The size of the file in bytes.

Type

int

Methods:

download(dest_folder)

Download the file.

local_file(dest_folder)

Return the path to the local file after download.

download(dest_folder)[source]

Download the file.

Parameters

dest_folder (Path) – The destination folder.

Raises

DownloadError: – Raised if downloading the file failed.

Returns

The path where the file will be located after download.

Return type

Path

local_file(dest_folder)[source]

Return the path to the local file after download.

Parameters

dest_folder (Path) – The destination folder.

Returns

The path where the file will be located after download.

Return type

Path

esmvalcore.esgf.facets

Module containing mappings from our names to ESGF names.

Data:

DATASET_MAP

Cache for the mapping between recipe/filesystem and ESGF dataset names.

FACETS

Mapping between the recipe and ESGF facet names.

Functions:

create_dataset_map()

Create the DATASET_MAP from recipe datasets to ESGF dataset names.

esmvalcore.esgf.facets.DATASET_MAP = {'CMIP3': {}, 'CMIP5': {'ACCESS1-0': 'ACCESS1.0', 'ACCESS1-3': 'ACCESS1.3', 'CESM1-BGC': 'CESM1(BGC)', 'CESM1-CAM5': 'CESM1(CAM5)', 'CESM1-CAM5-1-FV2': 'CESM1(CAM5.1,FV2)', 'CESM1-FASTCHEM': 'CESM1(FASTCHEM)', 'CESM1-WACCM': 'CESM1(WACCM)', 'CSIRO-Mk3-6-0': 'CSIRO-Mk3.6.0', 'GFDL-CM2p1': 'GFDL-CM2.1', 'MRI-AGCM3-2H': 'MRI-AGCM3.2H', 'MRI-AGCM3-2S': 'MRI-AGCM3.2S', 'bcc-csm1-1': 'BCC-CSM1.1', 'bcc-csm1-1-m': 'BCC-CSM1.1(m)', 'fio-esm': 'FIO-ESM', 'inmcm4': 'INM-CM4'}, 'CMIP6': {}, 'CORDEX': {}, 'obs4MIPs': {}}

Cache for the mapping between recipe/filesystem and ESGF dataset names.

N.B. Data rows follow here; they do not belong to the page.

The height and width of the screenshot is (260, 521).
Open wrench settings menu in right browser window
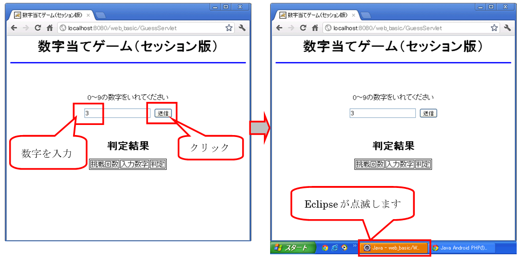[507, 28]
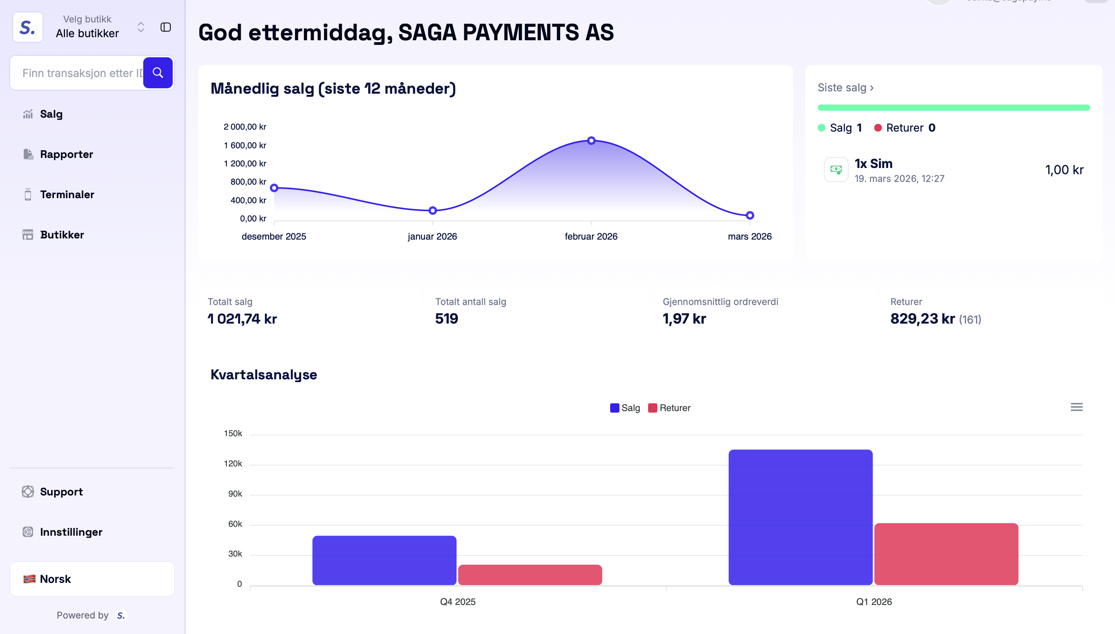
Task: Open the Rapporter menu entry
Action: tap(66, 154)
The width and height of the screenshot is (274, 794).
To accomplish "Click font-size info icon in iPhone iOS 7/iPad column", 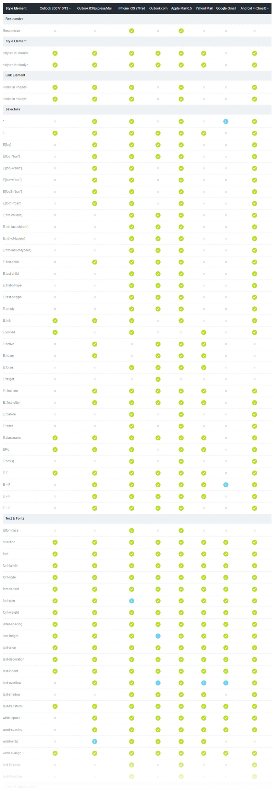I will point(132,601).
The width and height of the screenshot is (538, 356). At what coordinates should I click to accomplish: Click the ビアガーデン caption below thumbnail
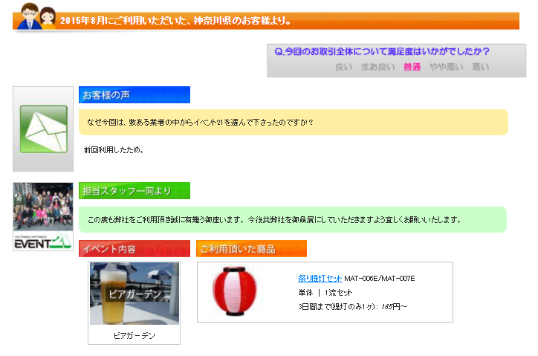pyautogui.click(x=134, y=336)
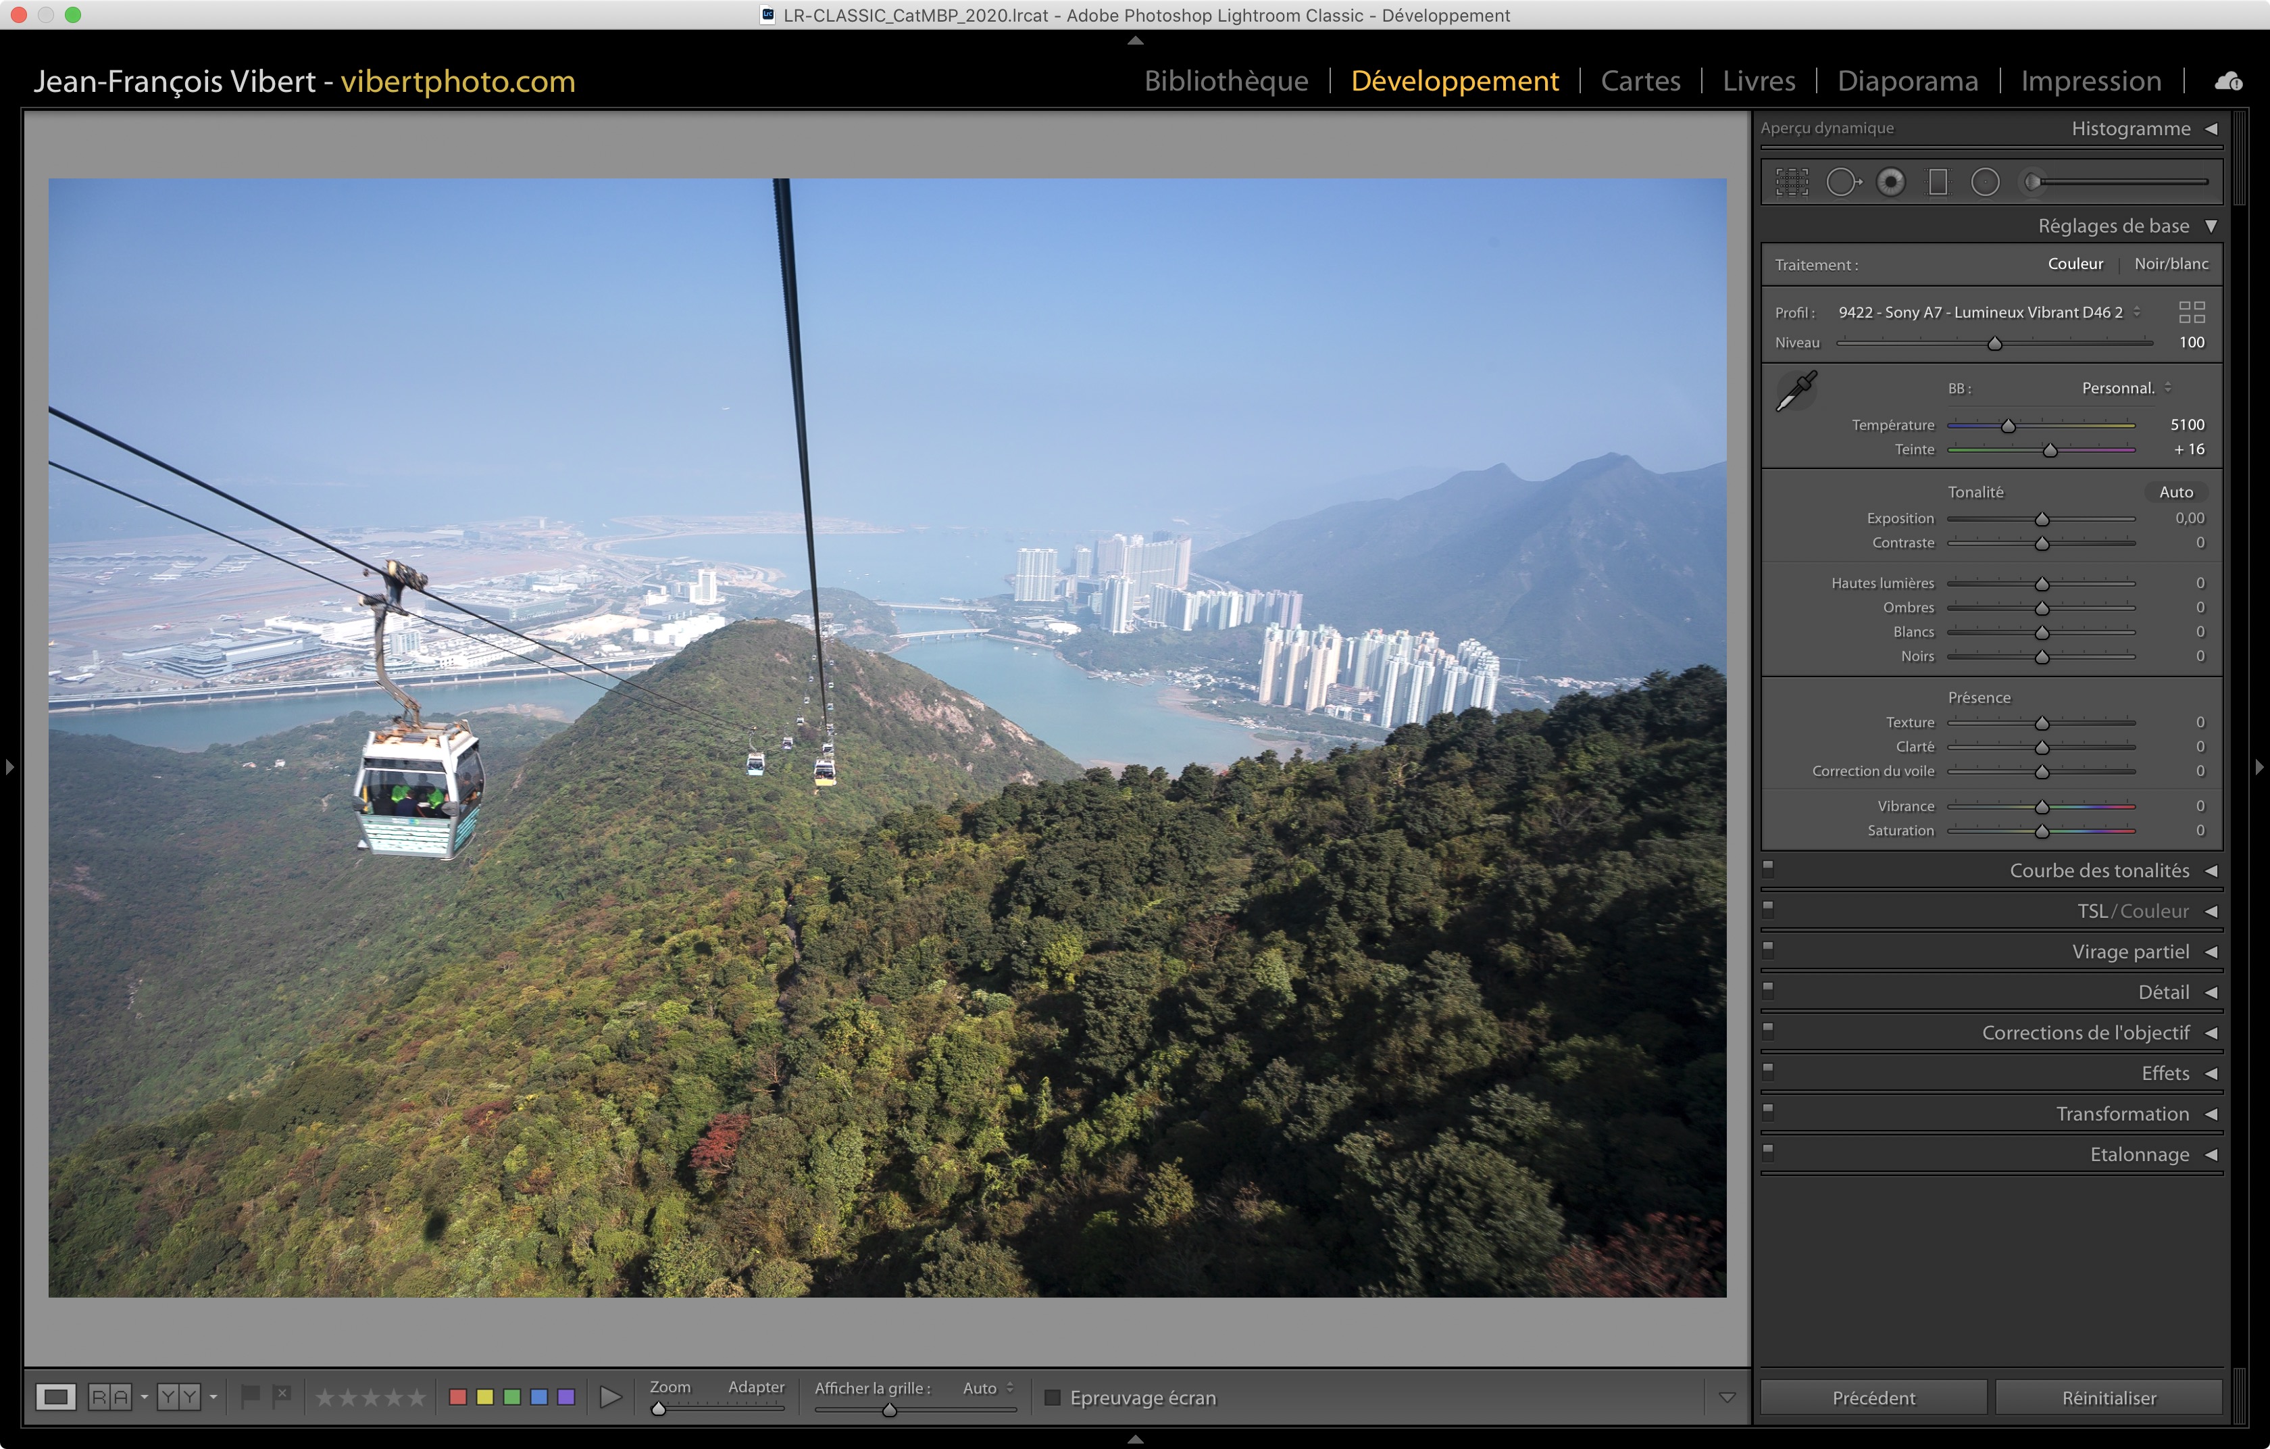
Task: Expand the Effets panel
Action: tap(2164, 1073)
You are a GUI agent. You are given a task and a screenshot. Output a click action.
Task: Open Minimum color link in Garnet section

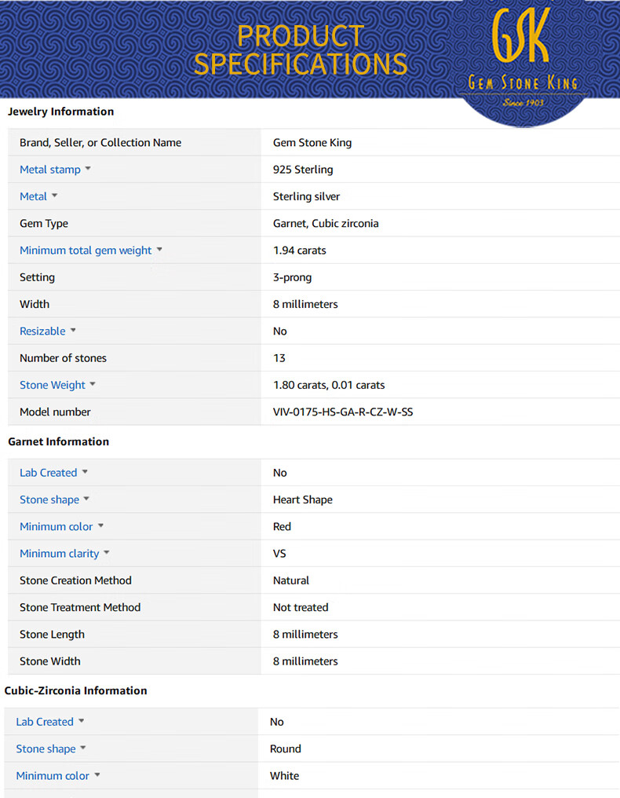pyautogui.click(x=56, y=527)
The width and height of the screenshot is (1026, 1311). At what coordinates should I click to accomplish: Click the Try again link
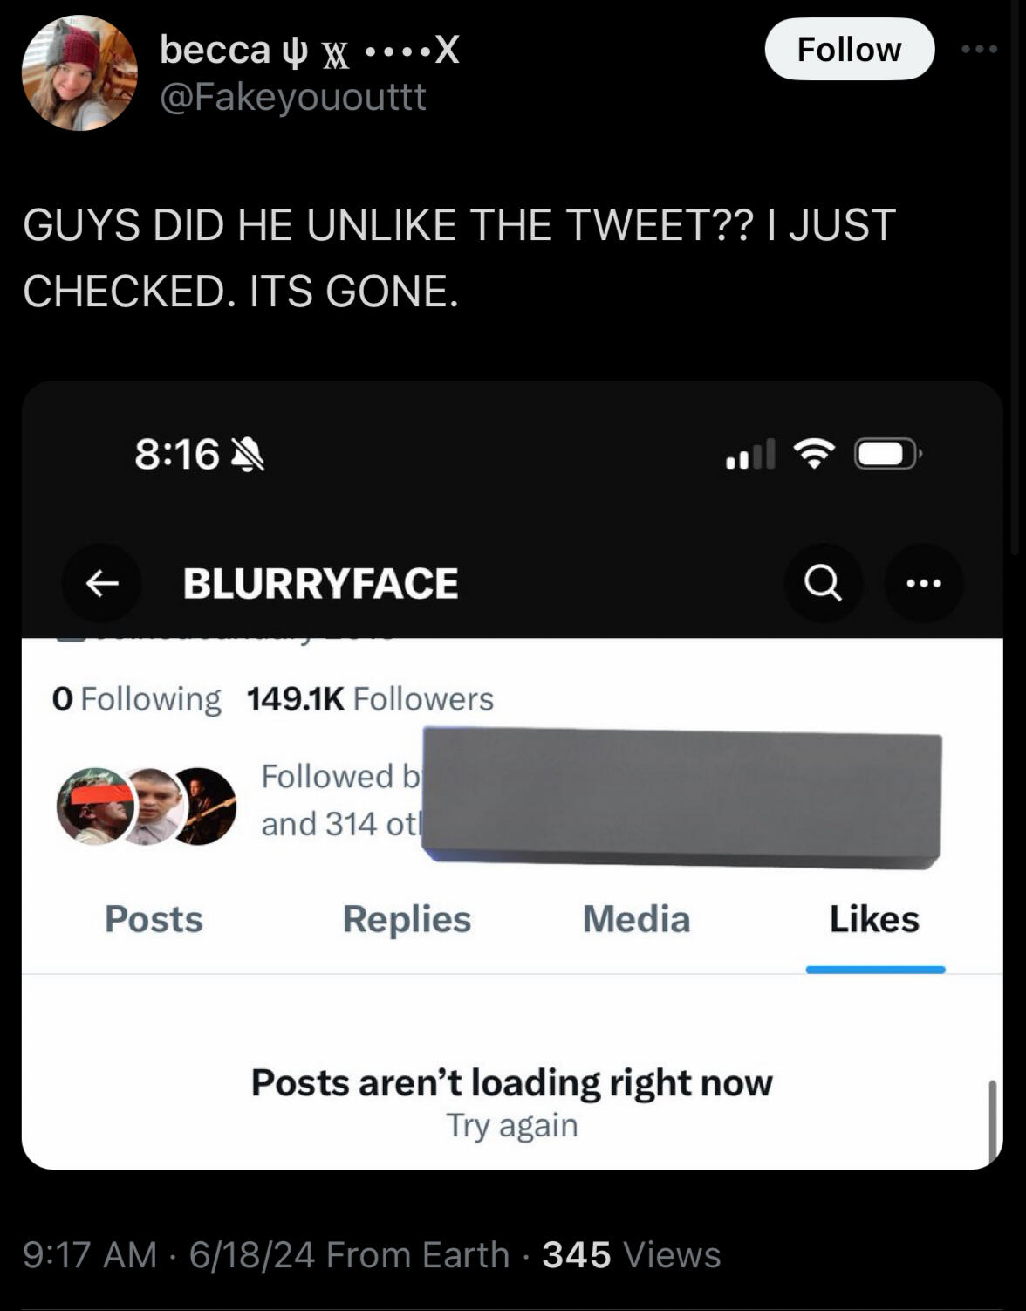coord(512,1125)
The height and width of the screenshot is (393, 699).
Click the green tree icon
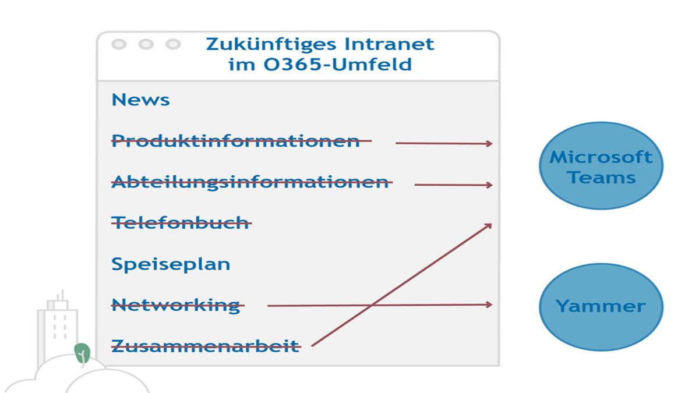(82, 353)
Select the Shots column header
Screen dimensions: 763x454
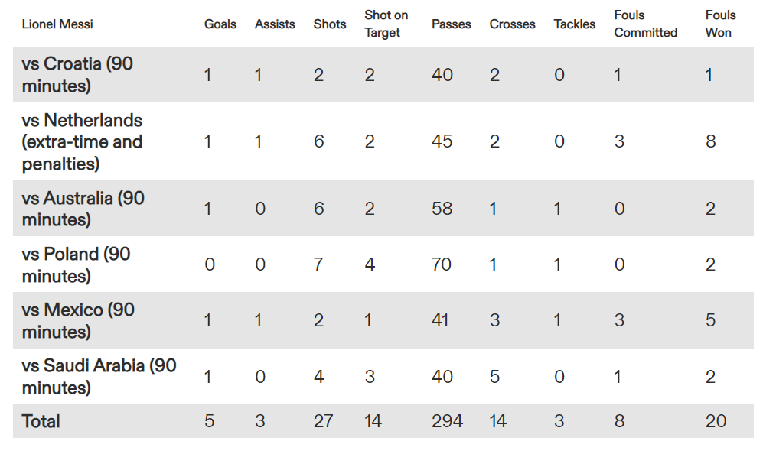click(x=329, y=24)
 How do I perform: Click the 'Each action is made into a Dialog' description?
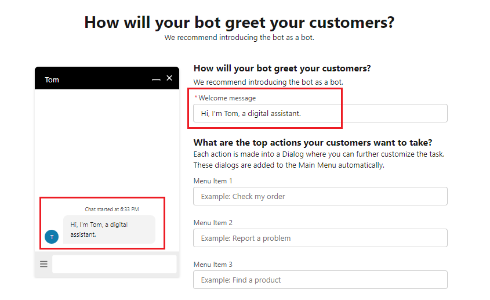click(318, 154)

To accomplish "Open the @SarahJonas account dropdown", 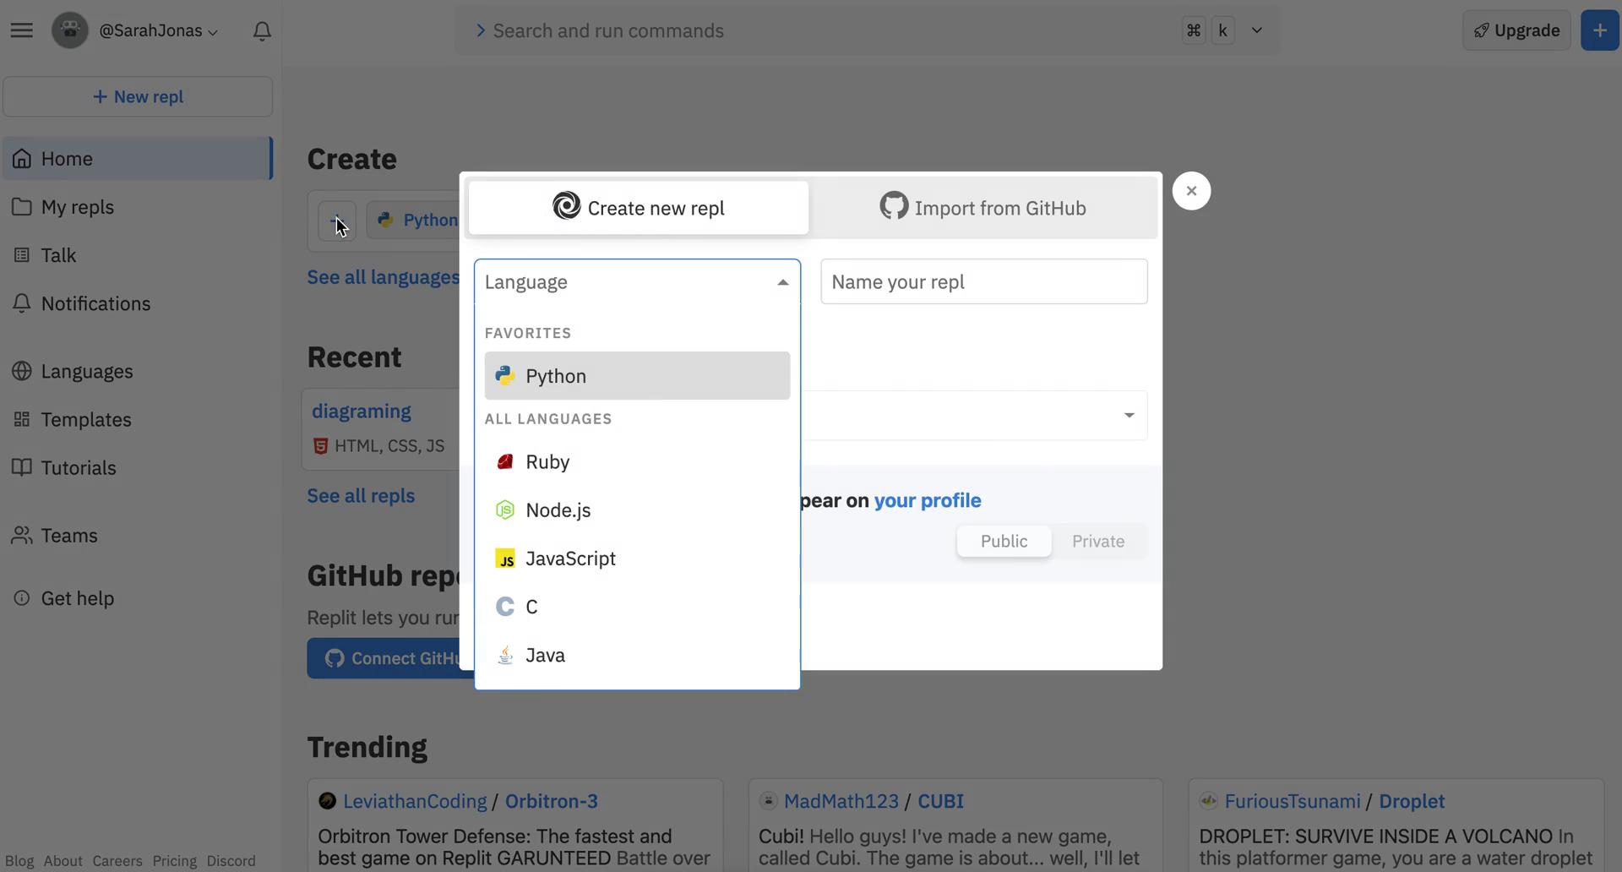I will (159, 31).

esmvalcore.esgf.facets.FACETS = {'CMIP3': {'dataset': 'model', 'ensemble': 'ensemble', 'exp': 'experiment', 'frequency': 'time_frequency', 'short_name': 'variable'}, 'CMIP5': {'dataset': 'model', 'ensemble': 'ensemble', 'exp': 'experiment', 'mip': 'cmor_table', 'product': 'product', 'short_name': 'variable'}, 'CMIP6': {'dataset': 'source_id', 'ensemble': 'variant_label', 'exp': 'experiment_id', 'grid': 'grid_label', 'mip': 'table_id', 'short_name': 'variable'}, 'CORDEX': {'dataset': 'rcm_name', 'domain': 'domain', 'driver': 'driving_model', 'ensemble': 'ensemble', 'exp': 'experiment', 'frequency': 'time_frequency', 'short_name': 'variable'}, 'obs4MIPs': {'dataset': 'source_id', 'frequency': 'time_frequency', 'short_name': 'variable'}}

Mapping between the recipe and ESGF facet names.

esmvalcore.esgf.facets.create_dataset_map()[source]

Create the DATASET_MAP from recipe datasets to ESGF dataset names.

Run python -m esmvalcore.esgf.facets to print an up to date map.